Nel merito: consultando l’intero dossier e soffermandosi unicamente al solo argomento riconducibile alla tanto “cara” inflazione, si apprende: «Si prevede che la crescita dei prezzi dei beni energetici contribuisca a un deciso aumento del deflatore della spesa delle famiglie residenti nell’anno corrente (+5,8%), i cui effetti dovrebbero attenuarsi nel 2023 (+2,6%)». Di fatto nulla di nuovo. A seguire, però, arriva la previsione che vede: «La crescita dell’inflazione è attesa proseguire nei prossimi mesi per poi attenuarsi, anche se con tempi e intensità ancora incerti». Ecco sorgere il dubbio: «tempi e intensità ancora incerti». Infine, completando la lettura, si arriva alla conclusione che: «nel prossimo anno l’inflazione è attesa in parziale decelerazione. Nel 2023, il deflatore della spesa per consumi delle famiglie e quello del Pil sono previsti crescere rispettivamente del 2,6% e 2,0% in media d’anno».
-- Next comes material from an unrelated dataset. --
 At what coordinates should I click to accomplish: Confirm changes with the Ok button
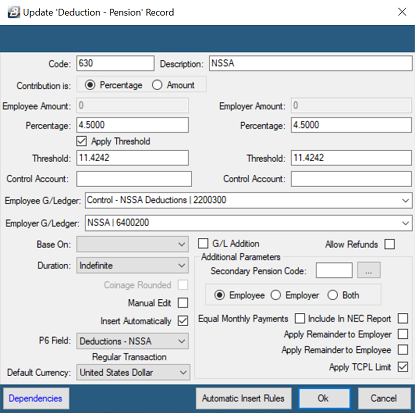(x=323, y=398)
Sintetizzando e semplificando il più possibile quanto riportato si evince un’inflazione pari al 5,8% per il 2022 mentre, un ridimensionamento fino al 2,6% per il 2023. Nel mezzo: «tempi e intensità ancora incerti». È ovvio come una previsione (in quanto tale) non possa essere certa e pertanto l’uso del condizionale è un obbligo. In questo caso, però, tenuto conto dei recenti valori registrati a maggio (+6,9%) si palesa un unico e poco fraintendibile scenario: dopo un primo «deciso aumento del deflatore…» (anno 2022) ci si attende una «parziale decelerazione» (nel 2023) ovvero una dinamica di movimento al pari della sopracitata lettera A (maiuscola). Non solo. Una A che vede (addirittura) il proseguimento del suo tratto a destra ben al di sotto della propria base. Decisamente un quadro incoraggiante in ottica futura.
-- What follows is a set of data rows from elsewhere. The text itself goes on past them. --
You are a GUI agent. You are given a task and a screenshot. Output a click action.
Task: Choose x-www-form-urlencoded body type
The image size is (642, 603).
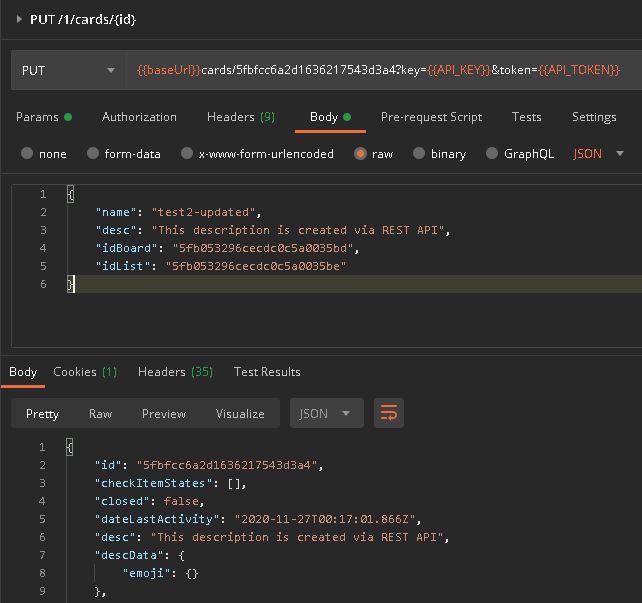[186, 154]
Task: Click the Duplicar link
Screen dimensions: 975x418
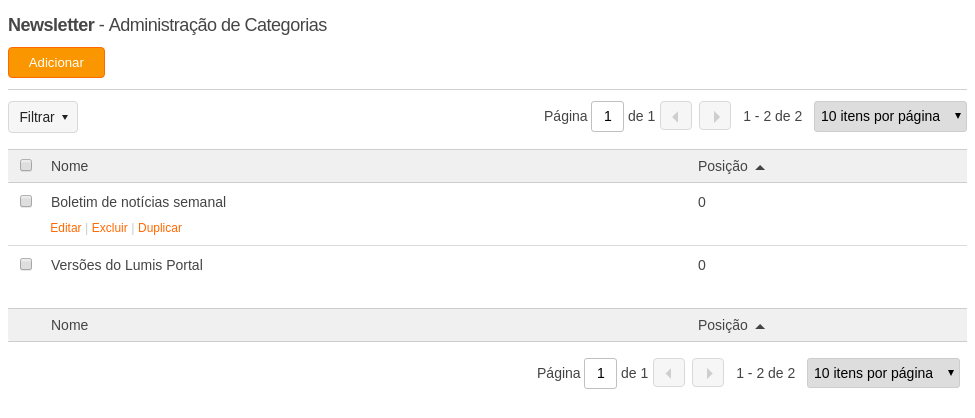Action: click(160, 228)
Ora, invece, lasciamo spazio alla nostra perplessità di fondo: mancano sette mesi al termine dell’anno e, come detto, l’attuale base di partenza dell’inflazione quota 6,9 punti percentuali ma prevista in rialzo. Pertanto, se questo fosse confermato nei fatti, ci chiediamo: è plausibile pensare che dopo questo ulteriore incremento (potenzialmente oltre i sette punti percentuali) si possa assistere a un ripiegamento così accentuato (fino a meno di sei punti) nell’arco di una manciata di mesi? È plausibile sostenere che tale dinamica possa rappresentare uno scenario fin troppo ben augurante? In ultimo: è plausibile ipotizzare – già oggi – che si possa incorrere in un possibile errore di valutazione? Di errori (e della loro ammissione), recentemente, la cronaca ha già riportato: Janet Yellen docet con il suo «piccolo rischio» poi divenuto grande. Nel cosiddetto prevedere e le sue associate previsioni, “l’agire sbagliando” è pressoché sinonimo di certezza. In questo caso, per quanto da noi oggi riportato, se tutto ciò dovesse accadere possiamo temere che si possa (fin da ora) definirlo un problema. Quel problema che, ancora una volta, potrebbe affossare la nostra Italia, quell’amata Italia che, sempre, ha un problema: «dall’a alla zeta».